Extract to read>
Sometimes I find myself getting sidetracked. OK, many times I find myself getting sidetracked. Must mean old age, I tell myself. Such is the case with this week's column. Three weeks ago I wrote about a smooth green snake that was discovered on one of Cole's field trips. I ended the column with how the nature walk fairy had been particularly generous. Not only had they found a smooth green snake, but they also had found a Blandings turtle. I ended with how cool that was and that it would have to wait until next week's column. What can I say, I got side-tracked. Well, here as promised.finally.the Blandings turtle.

Blandings turtles are wetland, or marsh turtles. In fact, they are very good indicators of high quality, diverse, natural wetlands. I have found them in the past at the Holland marsh, but this one was found up near Grundy County lake. As a matter of fact, it was the first thing on the field trip because it was in the parking lot. That's exciting because that is several miles from the Holland marsh and show us that they are in more than one location in our county.

What's so special about finding a Blanding's turtle? They are on the state's threatened species list. In fact, they are on most states threatened species list within their known range. Habitat loss has contributed to the decline of this turtle.

Article Photos

As turtles go, this is one of Iowa's larger turtle species. Average adult size is from 8 to as much as 10 inches carapace (shell) length. The carapace is highly domed. It kind of reminds me of a helmet. The shell is black or very dark gray with yellow dots. The plastron (under-shell) is yellow with a large black blotch on the edge of each scute.

Tasks and exercises>
1. Write out everything in the turtle column from "Blandings turtles are" down to "of this turtle.", switching "threatened species list" to "endangered species list".
2. Carry on with the turtle column from the point where it stops.

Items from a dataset

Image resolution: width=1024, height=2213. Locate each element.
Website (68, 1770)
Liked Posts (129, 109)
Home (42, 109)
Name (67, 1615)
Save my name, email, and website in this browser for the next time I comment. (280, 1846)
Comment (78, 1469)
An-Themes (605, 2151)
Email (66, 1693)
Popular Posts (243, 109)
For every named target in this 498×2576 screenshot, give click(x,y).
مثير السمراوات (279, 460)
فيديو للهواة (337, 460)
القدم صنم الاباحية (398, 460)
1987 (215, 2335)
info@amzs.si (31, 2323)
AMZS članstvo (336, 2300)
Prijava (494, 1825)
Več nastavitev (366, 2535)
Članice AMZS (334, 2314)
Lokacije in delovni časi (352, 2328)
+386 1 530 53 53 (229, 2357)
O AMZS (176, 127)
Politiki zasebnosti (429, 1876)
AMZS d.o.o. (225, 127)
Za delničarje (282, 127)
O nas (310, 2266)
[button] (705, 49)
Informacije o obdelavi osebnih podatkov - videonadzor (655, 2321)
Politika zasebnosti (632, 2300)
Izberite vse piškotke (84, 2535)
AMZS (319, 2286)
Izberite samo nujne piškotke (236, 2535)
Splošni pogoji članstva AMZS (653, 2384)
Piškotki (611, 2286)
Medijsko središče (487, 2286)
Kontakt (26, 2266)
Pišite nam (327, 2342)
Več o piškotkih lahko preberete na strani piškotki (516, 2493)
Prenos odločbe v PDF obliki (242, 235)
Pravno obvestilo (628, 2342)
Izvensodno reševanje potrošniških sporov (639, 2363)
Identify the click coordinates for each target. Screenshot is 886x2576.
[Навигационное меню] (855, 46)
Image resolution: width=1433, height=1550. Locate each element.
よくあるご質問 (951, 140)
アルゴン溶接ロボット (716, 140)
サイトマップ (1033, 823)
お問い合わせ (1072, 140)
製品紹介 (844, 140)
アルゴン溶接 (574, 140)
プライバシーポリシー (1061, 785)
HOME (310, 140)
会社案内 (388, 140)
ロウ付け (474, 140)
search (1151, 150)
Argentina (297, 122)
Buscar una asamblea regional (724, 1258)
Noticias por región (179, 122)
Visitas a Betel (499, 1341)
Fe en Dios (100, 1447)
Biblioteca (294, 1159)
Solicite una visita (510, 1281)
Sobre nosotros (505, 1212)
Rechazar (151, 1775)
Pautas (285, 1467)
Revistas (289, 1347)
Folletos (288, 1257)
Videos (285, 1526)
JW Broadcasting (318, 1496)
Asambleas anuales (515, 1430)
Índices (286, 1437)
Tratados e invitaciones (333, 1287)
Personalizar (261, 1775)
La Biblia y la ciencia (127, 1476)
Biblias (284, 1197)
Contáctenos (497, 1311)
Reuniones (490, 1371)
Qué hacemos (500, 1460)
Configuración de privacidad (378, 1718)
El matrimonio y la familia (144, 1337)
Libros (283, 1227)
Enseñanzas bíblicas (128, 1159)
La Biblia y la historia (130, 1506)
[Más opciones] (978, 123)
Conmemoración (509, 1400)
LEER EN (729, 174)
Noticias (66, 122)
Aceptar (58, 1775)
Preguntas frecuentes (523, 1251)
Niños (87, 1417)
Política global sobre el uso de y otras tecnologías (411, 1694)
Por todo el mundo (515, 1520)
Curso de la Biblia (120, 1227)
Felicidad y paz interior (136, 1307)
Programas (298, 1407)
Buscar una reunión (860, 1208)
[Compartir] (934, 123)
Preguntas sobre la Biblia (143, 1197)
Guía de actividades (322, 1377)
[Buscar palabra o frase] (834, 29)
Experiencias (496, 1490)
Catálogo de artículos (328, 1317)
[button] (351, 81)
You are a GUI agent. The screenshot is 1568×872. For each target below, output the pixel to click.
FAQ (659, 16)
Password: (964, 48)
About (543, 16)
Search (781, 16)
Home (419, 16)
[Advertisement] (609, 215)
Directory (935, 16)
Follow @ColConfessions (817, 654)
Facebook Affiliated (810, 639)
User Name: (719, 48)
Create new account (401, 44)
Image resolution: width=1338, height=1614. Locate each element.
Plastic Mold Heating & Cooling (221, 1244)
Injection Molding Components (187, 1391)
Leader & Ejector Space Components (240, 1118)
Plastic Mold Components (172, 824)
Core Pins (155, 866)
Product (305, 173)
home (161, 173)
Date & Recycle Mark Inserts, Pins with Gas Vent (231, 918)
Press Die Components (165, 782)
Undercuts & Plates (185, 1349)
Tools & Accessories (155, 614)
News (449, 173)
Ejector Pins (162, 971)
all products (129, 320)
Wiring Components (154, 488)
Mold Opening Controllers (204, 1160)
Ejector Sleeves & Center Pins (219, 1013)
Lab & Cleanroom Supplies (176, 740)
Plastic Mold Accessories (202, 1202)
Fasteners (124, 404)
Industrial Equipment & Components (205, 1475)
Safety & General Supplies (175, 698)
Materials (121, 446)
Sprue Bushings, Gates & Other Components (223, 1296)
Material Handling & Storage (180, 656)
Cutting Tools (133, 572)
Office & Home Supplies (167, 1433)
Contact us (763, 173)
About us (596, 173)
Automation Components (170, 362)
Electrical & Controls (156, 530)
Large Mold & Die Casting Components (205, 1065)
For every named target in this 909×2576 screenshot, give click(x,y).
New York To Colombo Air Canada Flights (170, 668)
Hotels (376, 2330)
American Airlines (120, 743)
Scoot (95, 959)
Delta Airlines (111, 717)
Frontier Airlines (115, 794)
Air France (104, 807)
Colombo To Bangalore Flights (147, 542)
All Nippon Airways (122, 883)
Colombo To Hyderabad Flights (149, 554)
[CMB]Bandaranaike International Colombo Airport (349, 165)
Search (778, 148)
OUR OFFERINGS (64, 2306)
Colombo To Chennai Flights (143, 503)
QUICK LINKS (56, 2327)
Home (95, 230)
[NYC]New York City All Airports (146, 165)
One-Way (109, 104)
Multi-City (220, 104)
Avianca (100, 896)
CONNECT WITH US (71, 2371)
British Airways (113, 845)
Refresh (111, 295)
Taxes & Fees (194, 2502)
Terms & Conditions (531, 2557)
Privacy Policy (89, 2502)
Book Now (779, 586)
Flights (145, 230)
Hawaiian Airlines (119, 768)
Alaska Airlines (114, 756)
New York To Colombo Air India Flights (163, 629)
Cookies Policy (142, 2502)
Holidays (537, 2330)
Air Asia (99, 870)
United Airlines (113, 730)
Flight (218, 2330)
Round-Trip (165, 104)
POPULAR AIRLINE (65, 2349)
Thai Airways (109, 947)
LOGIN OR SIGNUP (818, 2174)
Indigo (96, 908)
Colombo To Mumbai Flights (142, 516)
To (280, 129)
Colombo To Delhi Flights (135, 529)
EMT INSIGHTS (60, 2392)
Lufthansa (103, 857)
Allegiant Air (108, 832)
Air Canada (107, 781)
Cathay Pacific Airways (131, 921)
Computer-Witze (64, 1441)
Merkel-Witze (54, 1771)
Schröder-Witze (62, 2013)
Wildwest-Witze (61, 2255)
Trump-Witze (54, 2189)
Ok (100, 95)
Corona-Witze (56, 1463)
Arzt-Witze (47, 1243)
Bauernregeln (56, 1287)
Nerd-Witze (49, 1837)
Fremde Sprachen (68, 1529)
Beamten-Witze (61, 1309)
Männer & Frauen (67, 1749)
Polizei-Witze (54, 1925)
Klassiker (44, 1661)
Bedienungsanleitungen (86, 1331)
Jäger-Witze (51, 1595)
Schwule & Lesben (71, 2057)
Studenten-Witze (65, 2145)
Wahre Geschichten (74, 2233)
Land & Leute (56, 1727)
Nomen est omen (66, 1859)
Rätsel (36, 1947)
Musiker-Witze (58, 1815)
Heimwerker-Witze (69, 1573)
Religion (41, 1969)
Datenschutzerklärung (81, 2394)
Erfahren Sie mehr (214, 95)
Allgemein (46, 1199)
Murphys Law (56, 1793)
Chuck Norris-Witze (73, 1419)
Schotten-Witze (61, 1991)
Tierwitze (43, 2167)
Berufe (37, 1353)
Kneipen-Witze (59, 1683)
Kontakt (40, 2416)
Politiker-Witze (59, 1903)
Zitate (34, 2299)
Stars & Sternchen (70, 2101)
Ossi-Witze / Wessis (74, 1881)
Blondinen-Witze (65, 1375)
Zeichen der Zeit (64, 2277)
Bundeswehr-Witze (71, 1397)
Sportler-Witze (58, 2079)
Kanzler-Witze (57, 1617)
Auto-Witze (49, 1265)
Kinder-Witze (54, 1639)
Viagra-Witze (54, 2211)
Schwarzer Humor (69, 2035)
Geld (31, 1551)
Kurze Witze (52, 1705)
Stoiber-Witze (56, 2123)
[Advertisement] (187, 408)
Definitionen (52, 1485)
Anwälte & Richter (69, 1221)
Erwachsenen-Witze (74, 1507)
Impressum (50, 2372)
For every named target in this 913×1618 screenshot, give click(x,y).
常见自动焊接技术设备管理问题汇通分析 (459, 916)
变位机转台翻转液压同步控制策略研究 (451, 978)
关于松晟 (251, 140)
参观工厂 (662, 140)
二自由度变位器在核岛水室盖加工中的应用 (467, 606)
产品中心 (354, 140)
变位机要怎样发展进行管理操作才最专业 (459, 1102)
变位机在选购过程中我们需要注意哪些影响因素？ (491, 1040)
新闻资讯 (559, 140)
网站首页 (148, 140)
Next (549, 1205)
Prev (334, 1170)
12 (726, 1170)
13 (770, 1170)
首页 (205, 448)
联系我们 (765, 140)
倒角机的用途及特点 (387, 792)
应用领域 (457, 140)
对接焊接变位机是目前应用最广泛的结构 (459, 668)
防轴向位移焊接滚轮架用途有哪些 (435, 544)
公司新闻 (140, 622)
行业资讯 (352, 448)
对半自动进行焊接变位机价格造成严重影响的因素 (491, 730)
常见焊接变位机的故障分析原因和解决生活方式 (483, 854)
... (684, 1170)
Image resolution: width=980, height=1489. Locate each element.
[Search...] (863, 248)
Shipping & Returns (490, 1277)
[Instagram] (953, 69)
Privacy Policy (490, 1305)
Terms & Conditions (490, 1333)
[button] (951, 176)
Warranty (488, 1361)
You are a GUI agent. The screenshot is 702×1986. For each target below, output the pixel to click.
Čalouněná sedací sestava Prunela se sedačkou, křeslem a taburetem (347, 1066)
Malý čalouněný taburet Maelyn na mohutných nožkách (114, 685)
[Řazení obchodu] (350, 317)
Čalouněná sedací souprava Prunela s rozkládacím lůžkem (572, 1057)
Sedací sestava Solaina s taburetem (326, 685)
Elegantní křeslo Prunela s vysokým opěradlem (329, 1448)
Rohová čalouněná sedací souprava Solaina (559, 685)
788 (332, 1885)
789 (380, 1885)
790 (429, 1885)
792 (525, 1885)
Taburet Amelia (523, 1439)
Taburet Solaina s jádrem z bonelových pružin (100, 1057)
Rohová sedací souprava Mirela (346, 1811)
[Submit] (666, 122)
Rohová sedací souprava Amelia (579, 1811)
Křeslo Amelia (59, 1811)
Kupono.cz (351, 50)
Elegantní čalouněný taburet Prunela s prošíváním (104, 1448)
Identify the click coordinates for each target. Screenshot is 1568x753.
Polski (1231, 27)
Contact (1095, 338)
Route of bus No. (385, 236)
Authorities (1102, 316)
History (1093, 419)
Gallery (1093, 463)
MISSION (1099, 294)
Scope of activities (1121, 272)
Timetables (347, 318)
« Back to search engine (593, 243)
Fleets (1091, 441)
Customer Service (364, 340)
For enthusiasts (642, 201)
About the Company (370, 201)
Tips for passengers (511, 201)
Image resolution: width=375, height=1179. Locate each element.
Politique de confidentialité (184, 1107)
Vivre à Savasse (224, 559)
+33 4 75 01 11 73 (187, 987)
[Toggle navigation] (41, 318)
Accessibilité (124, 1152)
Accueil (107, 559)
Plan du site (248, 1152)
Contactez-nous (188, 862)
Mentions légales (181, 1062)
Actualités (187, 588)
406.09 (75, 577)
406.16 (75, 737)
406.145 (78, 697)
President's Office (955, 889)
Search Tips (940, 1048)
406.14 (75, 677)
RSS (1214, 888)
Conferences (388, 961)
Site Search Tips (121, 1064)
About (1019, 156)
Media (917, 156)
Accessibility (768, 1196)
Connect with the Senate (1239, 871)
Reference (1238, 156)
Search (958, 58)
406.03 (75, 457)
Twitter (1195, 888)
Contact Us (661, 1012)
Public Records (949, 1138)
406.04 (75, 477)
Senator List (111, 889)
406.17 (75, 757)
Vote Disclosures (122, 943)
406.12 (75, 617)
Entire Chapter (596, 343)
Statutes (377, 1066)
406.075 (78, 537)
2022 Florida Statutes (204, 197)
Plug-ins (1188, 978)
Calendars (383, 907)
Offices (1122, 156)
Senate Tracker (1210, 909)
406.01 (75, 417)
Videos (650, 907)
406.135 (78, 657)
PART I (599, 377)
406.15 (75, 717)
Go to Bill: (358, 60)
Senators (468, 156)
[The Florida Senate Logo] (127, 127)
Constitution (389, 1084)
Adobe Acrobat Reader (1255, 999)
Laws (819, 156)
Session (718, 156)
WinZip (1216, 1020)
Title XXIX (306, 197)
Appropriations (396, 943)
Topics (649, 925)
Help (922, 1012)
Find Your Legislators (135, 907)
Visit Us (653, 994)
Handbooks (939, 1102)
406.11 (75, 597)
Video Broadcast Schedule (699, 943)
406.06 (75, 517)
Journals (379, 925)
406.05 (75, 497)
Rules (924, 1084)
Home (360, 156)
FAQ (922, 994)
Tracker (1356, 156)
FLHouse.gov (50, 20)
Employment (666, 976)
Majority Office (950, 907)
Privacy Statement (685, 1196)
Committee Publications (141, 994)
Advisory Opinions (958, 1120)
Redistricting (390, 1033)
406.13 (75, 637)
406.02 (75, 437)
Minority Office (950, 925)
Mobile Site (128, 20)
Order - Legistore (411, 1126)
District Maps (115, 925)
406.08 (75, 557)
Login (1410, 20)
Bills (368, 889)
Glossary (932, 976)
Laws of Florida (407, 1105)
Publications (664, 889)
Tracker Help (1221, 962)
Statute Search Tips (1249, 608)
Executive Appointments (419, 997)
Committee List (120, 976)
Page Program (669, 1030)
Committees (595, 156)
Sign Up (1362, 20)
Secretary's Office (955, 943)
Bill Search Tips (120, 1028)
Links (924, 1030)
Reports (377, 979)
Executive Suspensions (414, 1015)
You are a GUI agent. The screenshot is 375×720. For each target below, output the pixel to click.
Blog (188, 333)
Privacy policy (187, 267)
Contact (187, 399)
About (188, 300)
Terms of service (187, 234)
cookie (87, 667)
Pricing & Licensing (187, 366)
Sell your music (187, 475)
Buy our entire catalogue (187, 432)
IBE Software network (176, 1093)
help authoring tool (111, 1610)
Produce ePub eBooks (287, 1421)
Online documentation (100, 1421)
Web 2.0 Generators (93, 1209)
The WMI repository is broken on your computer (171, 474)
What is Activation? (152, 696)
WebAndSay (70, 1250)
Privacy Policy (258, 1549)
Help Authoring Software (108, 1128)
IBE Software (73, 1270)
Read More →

Answers by item number>
1.
Blandings turtles are wetland, or marsh turtles. In fact, they are very good indicators of high quality, diverse, natural wetlands. I have found them in the past at the Holland marsh, but this one was found up near Grundy County lake. As a matter of fact, it was the first thing on the field trip because it was in the parking lot. That's exciting because that is several miles from the Holland marsh and show us that they are in more than one location in our county.

What's so special about finding a Blanding's turtle? They are on the state's endangered species list. In fact, they are on most states endangered species list within their known range. Habitat loss has contributed to the decline of this turtle.

2.
And there is a prominent plastral hinge that allows the turtle to completely close the front of its shell. Box turtles have this kind of hinge, as well. The skin is black or dark gray. The most distinguishing character of this species is the bright yellow coloration on the chin and throat. This can be seen using binoculars when the turtle has its neck extended.

Another interesting fact about Blanding's turtles is that unlike most of Iowa's aquatic turtle species, the male Blanding's turtles' grow larger than the females. Another way of identifying the genders is that females have some striping on the upper jaw and the upper jaw of males is plain black giving the appearance of a mustache. And when you look at them from the side, it looks for the world to me like they are smiling. We all could do well sporting a permanent smile on our faces couldn't we?

Even though they are some of Iowa's larger turtles, Blanding's turtles are not aggressive turtles. They rarely bite; instead, they pull their head and limbs inside their shell, close the front hinge tight, and wait for danger to pass. Very effective against predators, not so effective against vehicles.

On your next visit to one of our wetlands in the area, keep your eye out for Blanding's turtles and if you see one, let me know.